The NFL Network reported Sunday evening that Cook is believed to have suffered a complete tear of his left ACL based on an initial diagnosis.
Zimmer and the rest of the Vikings sideline had heard the hushed silence that fell over US Bank Stadium after the moment when Cook’s knee gruesomely buckled after a 10-yard run, which caused the promising rookie to fumble, and, more significantly, provided yet another major medical blow for an offense that is already starting backup quarterback Case Keenum.
While Keenum and the rest of the Vikings offense struggled on Sunday — committing three turnovers and blowing multiple opportunities late in the fourth quarter at potential game-tying drives — there is no word on when starting quarterback Sam Bradford might be back in the fold. Bradford hasn’t played since injuring his knee in a Week 1 win over New Orleans, and the team reportedly doesn’t expect to have former starter Teddy Bridgewater back until at least the middle stages of the season, either.
The image of Cook clutching his knee was somewhat reminiscent of Bridgewater suffering a torn ACL in his left knee during a preseason practice in August 2016, which came after he had led the Vikings to their first division title since 2009.
Cook, the Florida State rookie who had established himself as the team’s feature back through the first three weeks of the season, continued to endear himself with his new fan base near the end of the first half, when he gave the Vikings a 7-3 lead with an easy six-yard touchdown run. Nicknamed “Chef Cook,” he celebrated by holding his arms out as if they were a kettle, and his teammates acted as if they were pouring in imaginary ingredients.
It was a feel-good moment for an offense that seemed to be coming together for a second straight week. The unit had weathered the Bradford injury and ranked second in the NFL in total yards after last week’s 34-17 win over Tampa Bay, when Keenum threw for 369 yards and three touchdowns and Cook ran for 97 yards and a touchdown on 27 attempts.
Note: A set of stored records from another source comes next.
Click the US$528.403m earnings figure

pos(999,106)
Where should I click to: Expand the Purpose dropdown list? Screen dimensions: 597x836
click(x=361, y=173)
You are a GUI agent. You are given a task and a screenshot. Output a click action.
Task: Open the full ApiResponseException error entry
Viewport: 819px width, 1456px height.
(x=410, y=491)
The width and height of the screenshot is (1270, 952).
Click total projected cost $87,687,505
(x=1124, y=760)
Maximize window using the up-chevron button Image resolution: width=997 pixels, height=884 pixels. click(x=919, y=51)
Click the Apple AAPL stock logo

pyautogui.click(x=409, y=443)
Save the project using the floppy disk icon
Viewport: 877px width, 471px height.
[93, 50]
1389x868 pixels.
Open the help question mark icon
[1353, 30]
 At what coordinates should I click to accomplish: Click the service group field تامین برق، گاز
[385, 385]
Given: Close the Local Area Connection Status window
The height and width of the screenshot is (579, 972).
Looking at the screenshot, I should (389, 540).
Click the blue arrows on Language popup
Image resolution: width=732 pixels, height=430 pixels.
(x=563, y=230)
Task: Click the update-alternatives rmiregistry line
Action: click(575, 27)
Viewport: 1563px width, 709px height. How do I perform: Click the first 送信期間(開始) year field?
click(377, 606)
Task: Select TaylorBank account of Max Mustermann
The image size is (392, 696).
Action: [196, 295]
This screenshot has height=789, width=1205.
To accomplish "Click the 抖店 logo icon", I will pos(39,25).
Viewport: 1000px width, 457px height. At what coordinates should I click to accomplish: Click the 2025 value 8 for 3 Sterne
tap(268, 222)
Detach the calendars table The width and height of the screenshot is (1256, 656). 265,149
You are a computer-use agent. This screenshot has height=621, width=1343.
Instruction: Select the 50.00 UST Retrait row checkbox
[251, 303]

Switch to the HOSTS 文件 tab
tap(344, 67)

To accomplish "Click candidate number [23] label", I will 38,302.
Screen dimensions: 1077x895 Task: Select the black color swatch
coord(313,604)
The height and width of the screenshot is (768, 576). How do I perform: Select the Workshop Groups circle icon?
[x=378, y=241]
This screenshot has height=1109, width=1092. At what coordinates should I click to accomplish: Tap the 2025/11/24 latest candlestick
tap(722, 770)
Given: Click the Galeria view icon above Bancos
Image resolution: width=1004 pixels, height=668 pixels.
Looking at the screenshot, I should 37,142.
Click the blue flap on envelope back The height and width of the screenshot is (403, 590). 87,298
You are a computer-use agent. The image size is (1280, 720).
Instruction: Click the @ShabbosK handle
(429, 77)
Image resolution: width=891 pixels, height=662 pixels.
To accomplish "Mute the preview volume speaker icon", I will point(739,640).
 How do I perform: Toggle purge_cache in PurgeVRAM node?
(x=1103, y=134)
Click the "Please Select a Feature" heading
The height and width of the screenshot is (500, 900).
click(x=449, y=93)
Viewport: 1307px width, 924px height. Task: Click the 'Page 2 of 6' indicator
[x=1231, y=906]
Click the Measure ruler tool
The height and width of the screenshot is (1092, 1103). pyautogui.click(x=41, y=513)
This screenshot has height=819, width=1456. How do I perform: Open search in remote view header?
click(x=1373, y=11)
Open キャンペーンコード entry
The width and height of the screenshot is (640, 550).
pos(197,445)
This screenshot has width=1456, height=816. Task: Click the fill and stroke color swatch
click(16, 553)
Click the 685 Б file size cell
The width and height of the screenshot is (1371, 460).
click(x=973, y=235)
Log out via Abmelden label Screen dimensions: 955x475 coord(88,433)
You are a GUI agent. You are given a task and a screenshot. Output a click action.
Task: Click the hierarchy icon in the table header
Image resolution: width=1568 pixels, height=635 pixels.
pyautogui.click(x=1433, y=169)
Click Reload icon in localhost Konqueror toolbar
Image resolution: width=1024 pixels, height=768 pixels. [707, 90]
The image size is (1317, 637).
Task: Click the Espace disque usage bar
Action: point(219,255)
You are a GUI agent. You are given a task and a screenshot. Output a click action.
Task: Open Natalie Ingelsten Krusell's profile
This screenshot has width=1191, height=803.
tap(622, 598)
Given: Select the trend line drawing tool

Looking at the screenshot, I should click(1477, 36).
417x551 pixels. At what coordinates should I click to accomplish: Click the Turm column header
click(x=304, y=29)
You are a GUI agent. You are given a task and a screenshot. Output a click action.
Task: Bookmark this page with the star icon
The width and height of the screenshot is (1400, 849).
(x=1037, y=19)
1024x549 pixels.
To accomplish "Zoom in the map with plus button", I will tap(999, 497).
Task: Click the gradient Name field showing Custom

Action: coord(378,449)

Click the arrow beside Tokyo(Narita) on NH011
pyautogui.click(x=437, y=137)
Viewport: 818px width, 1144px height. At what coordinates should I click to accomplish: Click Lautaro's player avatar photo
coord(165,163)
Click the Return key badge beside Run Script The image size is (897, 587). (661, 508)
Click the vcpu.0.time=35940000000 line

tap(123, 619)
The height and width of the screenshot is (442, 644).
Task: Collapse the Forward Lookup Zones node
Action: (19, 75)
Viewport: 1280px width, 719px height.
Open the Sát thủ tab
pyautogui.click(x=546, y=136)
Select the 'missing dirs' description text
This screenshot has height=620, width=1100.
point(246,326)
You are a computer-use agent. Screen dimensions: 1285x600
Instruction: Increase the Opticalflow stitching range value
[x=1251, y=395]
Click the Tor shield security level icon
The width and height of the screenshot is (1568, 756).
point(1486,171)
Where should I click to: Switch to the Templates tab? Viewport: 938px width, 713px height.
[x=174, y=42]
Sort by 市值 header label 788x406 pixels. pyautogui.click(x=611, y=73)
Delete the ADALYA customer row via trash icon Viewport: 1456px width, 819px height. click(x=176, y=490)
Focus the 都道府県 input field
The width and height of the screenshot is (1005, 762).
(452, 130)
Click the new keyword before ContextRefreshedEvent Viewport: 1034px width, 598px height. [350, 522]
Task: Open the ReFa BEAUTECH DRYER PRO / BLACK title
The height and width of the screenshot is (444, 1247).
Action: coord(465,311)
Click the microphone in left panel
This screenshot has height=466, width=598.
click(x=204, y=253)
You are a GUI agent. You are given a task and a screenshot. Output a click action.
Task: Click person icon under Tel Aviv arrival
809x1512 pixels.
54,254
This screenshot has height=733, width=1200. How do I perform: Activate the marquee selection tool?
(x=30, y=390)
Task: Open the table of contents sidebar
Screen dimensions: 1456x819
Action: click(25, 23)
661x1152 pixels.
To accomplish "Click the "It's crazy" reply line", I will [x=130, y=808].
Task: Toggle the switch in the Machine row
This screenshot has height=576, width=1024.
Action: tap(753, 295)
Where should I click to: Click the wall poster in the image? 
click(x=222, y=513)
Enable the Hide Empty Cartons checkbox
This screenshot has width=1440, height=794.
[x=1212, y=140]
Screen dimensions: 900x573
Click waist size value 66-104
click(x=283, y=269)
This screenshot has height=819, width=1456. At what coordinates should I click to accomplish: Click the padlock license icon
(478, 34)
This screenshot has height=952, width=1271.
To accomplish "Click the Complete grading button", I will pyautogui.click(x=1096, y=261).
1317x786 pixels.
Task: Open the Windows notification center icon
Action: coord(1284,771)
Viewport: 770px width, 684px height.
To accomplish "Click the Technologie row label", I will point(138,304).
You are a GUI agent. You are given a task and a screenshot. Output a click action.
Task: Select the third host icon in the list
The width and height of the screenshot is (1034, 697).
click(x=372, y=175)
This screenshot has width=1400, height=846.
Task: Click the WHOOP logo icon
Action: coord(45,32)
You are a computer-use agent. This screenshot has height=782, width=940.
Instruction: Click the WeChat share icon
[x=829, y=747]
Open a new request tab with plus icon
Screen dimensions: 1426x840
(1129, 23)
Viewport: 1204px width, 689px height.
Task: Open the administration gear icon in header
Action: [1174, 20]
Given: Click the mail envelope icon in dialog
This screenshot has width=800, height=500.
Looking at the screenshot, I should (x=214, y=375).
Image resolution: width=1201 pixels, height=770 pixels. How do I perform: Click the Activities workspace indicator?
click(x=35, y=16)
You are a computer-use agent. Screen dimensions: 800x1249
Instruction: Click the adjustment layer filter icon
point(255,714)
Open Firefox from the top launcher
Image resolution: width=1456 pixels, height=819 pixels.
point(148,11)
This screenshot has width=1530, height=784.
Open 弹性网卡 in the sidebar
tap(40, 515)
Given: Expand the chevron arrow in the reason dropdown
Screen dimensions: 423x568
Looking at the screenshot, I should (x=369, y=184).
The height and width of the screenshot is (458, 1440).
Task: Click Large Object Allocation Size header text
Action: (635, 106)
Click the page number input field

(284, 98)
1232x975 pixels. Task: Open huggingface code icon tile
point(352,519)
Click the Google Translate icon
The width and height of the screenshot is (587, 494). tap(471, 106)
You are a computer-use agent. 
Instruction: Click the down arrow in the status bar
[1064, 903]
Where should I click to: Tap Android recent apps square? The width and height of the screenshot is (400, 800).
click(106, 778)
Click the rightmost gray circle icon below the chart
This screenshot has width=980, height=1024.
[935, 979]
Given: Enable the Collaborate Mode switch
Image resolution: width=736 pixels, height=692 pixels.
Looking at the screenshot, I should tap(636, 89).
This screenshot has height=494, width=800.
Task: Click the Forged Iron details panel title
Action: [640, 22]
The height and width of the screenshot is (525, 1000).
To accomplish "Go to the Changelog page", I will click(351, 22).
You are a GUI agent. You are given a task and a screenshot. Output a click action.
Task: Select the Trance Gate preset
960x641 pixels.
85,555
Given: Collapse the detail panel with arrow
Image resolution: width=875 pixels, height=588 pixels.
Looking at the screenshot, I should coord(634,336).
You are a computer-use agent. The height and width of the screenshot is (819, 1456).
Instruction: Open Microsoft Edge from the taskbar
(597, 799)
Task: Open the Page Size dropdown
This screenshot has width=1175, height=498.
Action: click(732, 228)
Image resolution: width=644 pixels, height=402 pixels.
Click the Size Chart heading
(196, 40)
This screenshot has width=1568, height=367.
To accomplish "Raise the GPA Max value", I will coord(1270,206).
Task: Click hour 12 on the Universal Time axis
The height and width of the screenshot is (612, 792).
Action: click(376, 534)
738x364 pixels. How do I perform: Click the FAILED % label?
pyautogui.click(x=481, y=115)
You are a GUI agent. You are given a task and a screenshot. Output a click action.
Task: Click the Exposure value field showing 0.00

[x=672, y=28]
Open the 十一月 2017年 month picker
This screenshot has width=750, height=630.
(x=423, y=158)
But Cook’s injury changed the complexion of Sunday’s game for Minnesota’s offense, which never looked the same after he went down. His fumble on the play led to a go-ahead touchdown for Detroit, which was able to hold Minnesota’s dynamic wide receiver tandem of Stefon Diggs (five catches, 98 yards) and Adam Thielen (five catches, 59 yards), largely in check.
Keenum finished just 16 for 30 for 216 yards, while Cook’s replacement, Latavius Murray, struggled as well, rushing for just 21 yards on seven carries.
“Dalvin’s a really explosive player,” said Zimmer, who personally met with Cook after the loss to encourage the injured rookie. “He has such great big-play ability. We’ll have to look at things differently. If you lose a guy like him, you lose a lot of firepower.”
Minnesota’s best chance to tie came with 2:19 left. The Vikings faced a third-and-goal from the Detroit 3-yard line. Keenum audibled the protection when Detroit broke the huddle. It was the wrong call and allowed Lions’ defensive end Anthony Zettel to break free and sack an indecisive Keenum.
“I got fooled,” said Keenum, who couldn’t convert on a throw on fourth and long. Still, his defense came up with a stop on the ensuing possession and Minnesota had one last shot to tie after taking over at its 44-yard line with just under two minutes to play. But Thielen fumbled on the first play after hauling in an 11-yard catch.
Unlike last week after the win over the Buccaneers, which had affirmed the promise of Minnesota’s offense, the locker room was somber and on edge. On Sunday, there was only uncertainty surrounding the status of Cook and the potential return of Bradford, although Keenum said he didn’t know when that might be.
Thielen didn’t dote on those possibilities, either. When he was asked about the emotional swings of the season, he simply said: “It’s a week to week league and you have to bring your best each week. Otherwise you’ll have turnouts like tonight.”